— About this task —
From the data below, copy out every line in which the word "PlayTV" occurs.

— Material for the task —
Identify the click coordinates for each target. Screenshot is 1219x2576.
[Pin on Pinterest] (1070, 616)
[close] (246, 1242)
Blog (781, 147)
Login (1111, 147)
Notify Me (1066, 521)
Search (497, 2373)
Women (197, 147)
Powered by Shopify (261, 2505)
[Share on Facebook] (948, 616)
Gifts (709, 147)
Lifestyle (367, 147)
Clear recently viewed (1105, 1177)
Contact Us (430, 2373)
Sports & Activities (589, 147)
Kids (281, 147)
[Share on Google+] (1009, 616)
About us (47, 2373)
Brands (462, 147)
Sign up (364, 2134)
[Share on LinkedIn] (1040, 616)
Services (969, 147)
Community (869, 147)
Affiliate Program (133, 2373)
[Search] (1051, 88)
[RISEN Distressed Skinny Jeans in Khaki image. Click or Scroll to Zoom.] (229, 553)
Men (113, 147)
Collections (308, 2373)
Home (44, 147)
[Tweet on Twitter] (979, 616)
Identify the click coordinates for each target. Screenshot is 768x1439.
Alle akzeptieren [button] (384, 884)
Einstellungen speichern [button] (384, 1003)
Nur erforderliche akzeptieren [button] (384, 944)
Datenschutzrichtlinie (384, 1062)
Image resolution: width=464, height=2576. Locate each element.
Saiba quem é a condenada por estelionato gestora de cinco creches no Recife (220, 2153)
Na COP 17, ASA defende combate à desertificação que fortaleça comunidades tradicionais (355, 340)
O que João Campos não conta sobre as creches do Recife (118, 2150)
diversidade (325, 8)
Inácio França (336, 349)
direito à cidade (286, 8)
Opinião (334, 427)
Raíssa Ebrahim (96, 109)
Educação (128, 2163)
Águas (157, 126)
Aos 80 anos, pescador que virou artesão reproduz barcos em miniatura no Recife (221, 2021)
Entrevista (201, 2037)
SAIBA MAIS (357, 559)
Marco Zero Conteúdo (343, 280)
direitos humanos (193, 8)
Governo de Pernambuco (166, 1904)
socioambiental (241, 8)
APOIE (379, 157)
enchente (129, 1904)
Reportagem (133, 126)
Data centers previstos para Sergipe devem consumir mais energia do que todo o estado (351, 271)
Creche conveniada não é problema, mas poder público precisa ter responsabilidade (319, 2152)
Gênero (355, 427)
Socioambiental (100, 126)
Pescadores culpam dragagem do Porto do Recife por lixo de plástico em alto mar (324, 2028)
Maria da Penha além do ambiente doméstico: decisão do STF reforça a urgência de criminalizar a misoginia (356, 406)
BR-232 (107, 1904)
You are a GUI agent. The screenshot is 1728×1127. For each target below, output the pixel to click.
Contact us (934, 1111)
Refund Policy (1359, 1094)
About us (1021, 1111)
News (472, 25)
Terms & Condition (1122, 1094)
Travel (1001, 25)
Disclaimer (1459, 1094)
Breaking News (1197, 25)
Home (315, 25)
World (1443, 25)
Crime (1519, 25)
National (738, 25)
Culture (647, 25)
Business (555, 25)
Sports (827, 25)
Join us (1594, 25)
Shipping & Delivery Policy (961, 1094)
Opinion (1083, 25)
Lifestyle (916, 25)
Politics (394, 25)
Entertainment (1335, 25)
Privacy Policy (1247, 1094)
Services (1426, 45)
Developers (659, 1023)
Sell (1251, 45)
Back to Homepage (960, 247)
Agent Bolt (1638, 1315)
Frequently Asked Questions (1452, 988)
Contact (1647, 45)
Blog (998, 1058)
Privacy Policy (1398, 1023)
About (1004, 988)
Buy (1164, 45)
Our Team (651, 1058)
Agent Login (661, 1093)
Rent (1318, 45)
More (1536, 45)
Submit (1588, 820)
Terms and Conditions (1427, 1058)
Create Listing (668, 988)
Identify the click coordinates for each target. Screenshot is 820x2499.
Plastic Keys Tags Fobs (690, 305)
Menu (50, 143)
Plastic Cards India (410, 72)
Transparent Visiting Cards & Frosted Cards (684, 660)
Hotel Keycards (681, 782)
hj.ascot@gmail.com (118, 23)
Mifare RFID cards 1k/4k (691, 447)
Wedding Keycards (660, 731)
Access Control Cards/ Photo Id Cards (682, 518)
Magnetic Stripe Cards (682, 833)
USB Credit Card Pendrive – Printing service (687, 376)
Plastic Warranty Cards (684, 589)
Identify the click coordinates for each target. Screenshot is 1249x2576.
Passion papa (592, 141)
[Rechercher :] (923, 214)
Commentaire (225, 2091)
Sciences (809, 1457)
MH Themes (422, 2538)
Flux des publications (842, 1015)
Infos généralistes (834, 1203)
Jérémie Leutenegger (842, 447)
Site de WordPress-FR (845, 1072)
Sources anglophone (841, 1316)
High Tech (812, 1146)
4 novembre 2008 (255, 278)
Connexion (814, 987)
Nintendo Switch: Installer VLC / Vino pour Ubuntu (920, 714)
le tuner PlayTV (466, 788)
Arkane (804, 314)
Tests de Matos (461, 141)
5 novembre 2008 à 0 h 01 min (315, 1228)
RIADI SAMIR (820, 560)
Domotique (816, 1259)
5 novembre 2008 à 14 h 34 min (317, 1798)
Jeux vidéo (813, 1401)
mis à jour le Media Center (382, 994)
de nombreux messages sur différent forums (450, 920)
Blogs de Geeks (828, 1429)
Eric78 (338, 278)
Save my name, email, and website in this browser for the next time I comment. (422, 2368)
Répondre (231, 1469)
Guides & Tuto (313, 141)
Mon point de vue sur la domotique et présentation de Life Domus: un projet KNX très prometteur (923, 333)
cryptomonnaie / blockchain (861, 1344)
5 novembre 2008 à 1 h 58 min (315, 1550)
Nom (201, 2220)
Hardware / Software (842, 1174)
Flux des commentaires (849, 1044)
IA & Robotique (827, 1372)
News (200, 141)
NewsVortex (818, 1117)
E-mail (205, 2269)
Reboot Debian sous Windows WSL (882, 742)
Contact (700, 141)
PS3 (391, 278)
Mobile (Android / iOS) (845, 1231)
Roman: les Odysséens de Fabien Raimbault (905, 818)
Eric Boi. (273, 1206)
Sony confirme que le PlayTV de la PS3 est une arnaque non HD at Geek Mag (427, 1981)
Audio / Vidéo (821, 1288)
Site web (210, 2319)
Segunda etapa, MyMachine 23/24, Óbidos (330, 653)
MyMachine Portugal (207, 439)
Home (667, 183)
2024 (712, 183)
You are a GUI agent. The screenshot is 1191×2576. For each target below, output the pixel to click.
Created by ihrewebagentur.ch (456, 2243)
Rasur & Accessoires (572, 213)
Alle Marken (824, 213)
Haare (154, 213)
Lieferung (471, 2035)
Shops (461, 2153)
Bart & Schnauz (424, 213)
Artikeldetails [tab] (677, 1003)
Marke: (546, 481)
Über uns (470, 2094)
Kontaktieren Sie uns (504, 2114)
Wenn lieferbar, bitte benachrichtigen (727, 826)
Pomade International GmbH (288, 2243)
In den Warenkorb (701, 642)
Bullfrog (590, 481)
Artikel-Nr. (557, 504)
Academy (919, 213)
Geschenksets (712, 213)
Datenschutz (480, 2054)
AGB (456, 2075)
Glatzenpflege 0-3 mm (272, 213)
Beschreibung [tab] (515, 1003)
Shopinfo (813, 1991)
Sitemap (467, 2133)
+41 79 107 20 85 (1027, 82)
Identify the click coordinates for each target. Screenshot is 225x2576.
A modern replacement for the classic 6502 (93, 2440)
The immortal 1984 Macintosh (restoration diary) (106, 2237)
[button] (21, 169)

— Answer for the task —
le tuner PlayTV (466, 788)
Sony confirme que le PlayTV de la PS3 est une arnaque non HD at Geek Mag (427, 1981)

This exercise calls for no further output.